▶ PROMPT
Since only part of the material below is wanted, output exactly the lines from the one with "Open the レジ開け処理" up to and including the one with "The width and height of the screenshot is (910, 701).".

▶ INPUT
>>>>

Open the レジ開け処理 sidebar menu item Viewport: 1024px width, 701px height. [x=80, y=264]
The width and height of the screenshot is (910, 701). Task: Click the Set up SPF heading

<<<<
>>>>

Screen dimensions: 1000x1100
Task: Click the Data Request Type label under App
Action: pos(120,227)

<<<<
>>>>

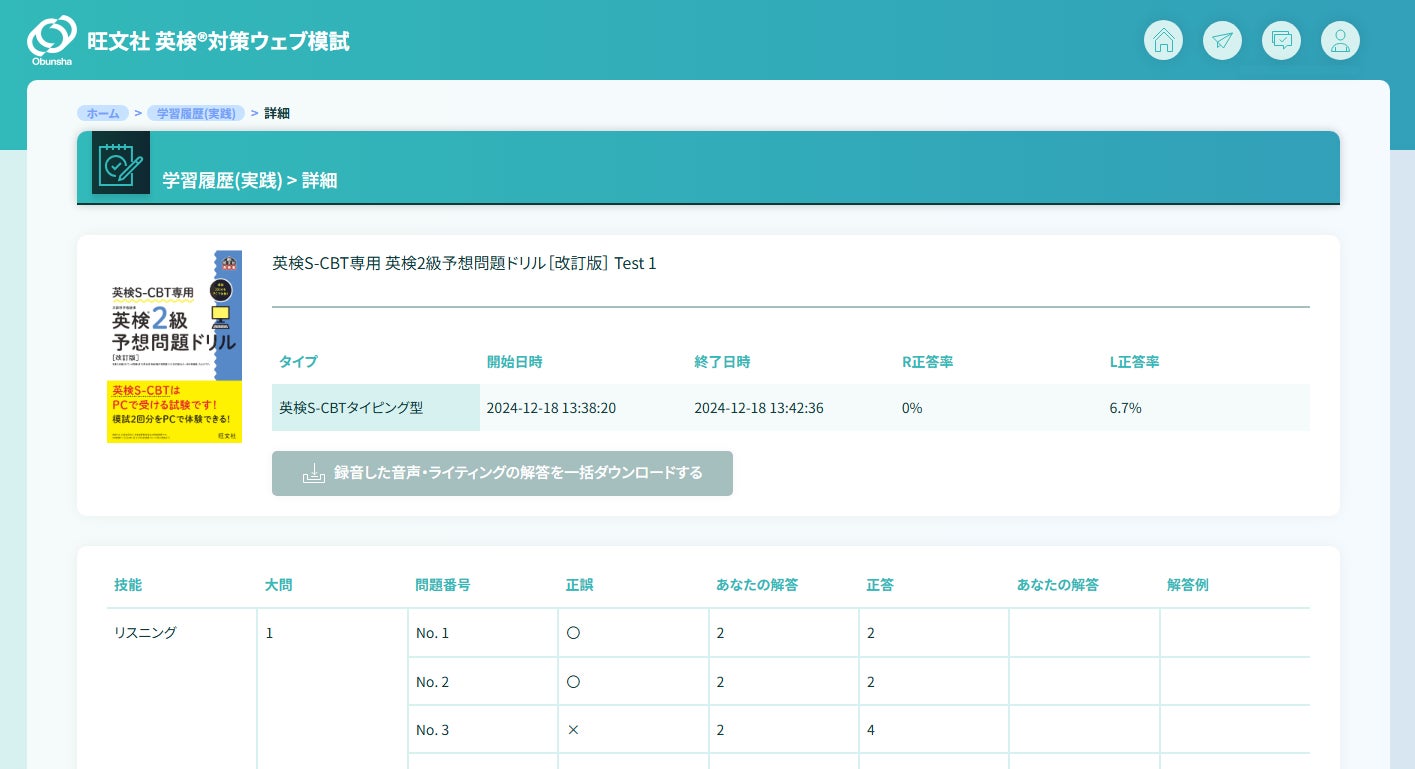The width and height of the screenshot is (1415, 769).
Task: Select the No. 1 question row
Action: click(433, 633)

<<<<

▶ SOLUTION
Open the レジ開け処理 sidebar menu item Viewport: 1024px width, 701px height. [x=80, y=264]
The width and height of the screenshot is (910, 701). Task: Click the Set up SPF heading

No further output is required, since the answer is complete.